* A equipe de O Purgatório está de férias até o dia 8 de janeiro. Até lá, republicaremos diariamente uma seleção dos melhores textos de nossos colunistas ao longo deste ano. Bom fim de ano a todos e até 2012!

Na última semana ouvi muito chororô e chorei também por uma despedida de 25 companheiros latino-americanos participantes de uma experiência fantástica.

Reformulo, porque não nos despedimos dos amigos, mas sim dos momentos, das situações vividas e que ficam para trás.

Os amigos não passam e sempre aparecem em nós mesmos, nos gestos e expressões que incorporamos, ou nos outros, que por vezes levam em si um sorriso, um olhar, um cheiro ou qualquer outra coisa que nos leva a lembrar de outro.
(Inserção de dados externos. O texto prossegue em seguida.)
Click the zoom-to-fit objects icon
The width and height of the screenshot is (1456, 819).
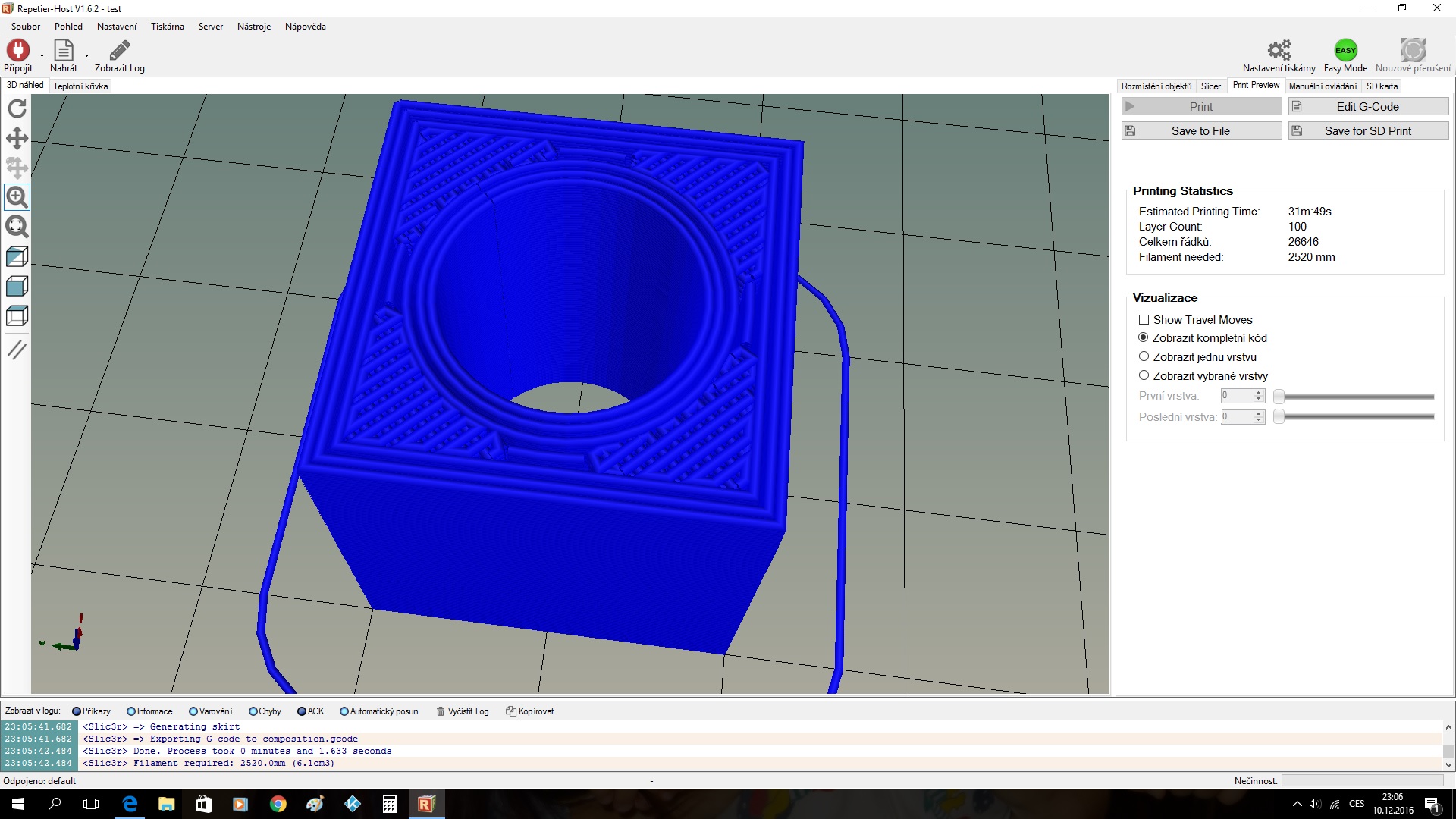pyautogui.click(x=17, y=227)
Mas e as despedidas, o que são?

Uma aproximação da morte ou um sentimento exacerbado, e quase palpável, sobre o estar vivo?

Ou os dois?

Ou nenhum?

Quando fechamos um ciclo, aquele abraço num companheiro ganha um gosto de adeus. Acaba-se uma etapa e a sensação é essa, simples, de que algo acabou.

A morte, em etapas.

Mas aí é que está. O fato de sentir um pouco a aproximação com ela (lá ela!) nos faz sentir mais vivos, percebemos que vivemos algo importante!

A vida, permanente e notável.

Por isso perdi o medo de despedidas. Elas oferecem a sensação de morrer e, portanto, de viver, em potência.

Toda ela contraditória assim nesse vai e vem.

É melhor se despedir, uma e outra vez, e chorar também, por ter vivido e morrido um pouco, por que não?

E abanar aquele abraço empoeirado pelo constante e imutável.